I've tried multiprocessing a bit, here's my log on that.

My test case was computing the min and max of a 35989 x 61978 integer raster (Finland in 20 m x 20 m cells). The data is a LZW compressed GTiff with 128 x 128 blocks. The file size is ~200 MB.

I used block based access, Perl and PDL (Perl Data Language). Each block is read into a PDL object and the min and max of the block is then computed by PDL.

I used MCE first. MCE is "Multi-core engine for Perl" (a module available at CPAN). It can use threads but since my Perl is not compiled to use them (the usual case) it spawns child processes as workers.

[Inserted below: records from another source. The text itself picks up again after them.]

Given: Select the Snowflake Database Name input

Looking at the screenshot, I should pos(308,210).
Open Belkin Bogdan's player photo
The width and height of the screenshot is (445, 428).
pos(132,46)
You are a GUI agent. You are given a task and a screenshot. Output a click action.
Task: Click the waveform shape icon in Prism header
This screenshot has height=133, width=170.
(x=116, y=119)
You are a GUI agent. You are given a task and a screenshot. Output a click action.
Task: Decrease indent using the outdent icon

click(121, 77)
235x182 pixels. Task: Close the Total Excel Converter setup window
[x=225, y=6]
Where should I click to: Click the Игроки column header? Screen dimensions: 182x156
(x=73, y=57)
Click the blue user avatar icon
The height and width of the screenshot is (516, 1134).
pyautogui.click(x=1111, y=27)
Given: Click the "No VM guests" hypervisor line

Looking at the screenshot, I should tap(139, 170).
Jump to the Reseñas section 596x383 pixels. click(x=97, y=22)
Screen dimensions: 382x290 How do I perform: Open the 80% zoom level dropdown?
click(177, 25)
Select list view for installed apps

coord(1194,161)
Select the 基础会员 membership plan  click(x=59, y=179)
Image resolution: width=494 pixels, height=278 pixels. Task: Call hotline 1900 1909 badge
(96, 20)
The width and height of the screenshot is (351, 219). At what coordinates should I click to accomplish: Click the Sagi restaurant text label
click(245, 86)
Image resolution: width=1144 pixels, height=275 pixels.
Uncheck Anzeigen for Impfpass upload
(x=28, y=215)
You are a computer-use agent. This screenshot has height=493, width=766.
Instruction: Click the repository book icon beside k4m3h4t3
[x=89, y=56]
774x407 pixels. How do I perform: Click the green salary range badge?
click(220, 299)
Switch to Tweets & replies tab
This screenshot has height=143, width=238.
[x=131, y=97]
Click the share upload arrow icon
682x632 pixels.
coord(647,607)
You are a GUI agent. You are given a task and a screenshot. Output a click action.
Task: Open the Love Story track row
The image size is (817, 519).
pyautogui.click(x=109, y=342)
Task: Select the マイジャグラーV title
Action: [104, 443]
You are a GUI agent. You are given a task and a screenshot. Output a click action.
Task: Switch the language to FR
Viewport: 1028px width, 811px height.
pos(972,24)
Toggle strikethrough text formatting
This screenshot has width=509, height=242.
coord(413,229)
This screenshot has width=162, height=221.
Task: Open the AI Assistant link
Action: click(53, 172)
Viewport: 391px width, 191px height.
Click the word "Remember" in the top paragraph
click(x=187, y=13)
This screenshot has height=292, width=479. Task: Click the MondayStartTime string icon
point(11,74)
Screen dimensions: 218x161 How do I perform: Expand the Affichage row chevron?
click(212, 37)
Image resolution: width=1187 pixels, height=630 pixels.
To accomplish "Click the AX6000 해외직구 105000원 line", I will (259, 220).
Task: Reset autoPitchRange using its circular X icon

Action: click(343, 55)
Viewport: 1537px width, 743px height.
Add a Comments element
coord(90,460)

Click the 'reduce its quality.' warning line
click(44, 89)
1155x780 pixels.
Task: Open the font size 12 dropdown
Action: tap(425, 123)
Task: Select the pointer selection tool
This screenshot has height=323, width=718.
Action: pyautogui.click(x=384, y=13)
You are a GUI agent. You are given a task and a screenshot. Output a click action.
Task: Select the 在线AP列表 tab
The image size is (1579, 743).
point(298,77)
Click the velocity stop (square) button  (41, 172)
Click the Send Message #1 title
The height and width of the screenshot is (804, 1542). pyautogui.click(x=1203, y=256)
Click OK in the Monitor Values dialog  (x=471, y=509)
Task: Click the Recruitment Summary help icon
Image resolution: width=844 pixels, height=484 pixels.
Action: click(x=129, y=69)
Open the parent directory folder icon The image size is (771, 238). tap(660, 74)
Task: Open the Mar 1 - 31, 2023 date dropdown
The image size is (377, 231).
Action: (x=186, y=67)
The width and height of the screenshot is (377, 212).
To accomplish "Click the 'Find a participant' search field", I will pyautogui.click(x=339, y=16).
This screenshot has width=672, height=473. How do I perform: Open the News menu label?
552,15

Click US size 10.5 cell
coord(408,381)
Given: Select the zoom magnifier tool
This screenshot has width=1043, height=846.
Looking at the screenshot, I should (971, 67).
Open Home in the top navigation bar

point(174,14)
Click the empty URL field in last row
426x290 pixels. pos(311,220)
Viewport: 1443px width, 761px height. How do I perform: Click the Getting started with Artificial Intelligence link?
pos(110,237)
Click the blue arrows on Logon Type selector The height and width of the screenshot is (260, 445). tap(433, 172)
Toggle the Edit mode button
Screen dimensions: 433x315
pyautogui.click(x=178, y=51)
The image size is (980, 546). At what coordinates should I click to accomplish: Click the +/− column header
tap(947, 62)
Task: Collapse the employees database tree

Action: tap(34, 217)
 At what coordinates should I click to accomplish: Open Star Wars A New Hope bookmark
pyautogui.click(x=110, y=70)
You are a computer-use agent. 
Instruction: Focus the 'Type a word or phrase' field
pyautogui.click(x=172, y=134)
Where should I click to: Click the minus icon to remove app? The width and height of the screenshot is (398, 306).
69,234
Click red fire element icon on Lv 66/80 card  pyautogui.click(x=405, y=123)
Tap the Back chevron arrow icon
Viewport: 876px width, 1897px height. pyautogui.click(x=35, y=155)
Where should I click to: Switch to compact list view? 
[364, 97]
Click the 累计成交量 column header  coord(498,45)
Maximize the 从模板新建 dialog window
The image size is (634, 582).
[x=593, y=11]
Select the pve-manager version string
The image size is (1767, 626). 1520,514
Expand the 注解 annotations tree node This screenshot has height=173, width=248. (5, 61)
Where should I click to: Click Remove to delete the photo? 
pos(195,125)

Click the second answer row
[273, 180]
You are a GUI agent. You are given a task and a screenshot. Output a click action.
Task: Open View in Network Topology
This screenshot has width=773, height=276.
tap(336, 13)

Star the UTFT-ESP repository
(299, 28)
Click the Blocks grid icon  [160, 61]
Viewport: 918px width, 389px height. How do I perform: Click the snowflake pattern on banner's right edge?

The first experiment went fine, the computing time went from 214 secs with one worker to 125 secs with 5 workers (I have 4 CPUs). However, each worker processed one block at a time (opening the file each time anew), which I thought was not optimal because of overhead of spawning and opening. Then I changed the setup so that I arranged blocks into as many batches that I had workers, so each worker would work only once. I could not get that setup to work - I got low level errors from PDL.

The second experiment was to take the second setup from the first experiment (each worker works only once with a batch of blocks assigned to it) and use vanilla fork() from Perl core. Input to the spawned children is easy but for output I used files. This time there were no errors from PDL or elsewhere and everything worked fine. The computing time went from 62 secs with one worker to 36 secs with 4 workers.

It seems that using plain fork is quite easy and useful. I'd expect that similar results can be obtained with Python and its equivalent to fork() in Perl. I'm using Linux. Windows is bit different story since at least for Perl the fork() in Windows is somehow emulated version of the unix fork and that may cause issues.

The MCE module seems to be highly praised but it did not work for me well.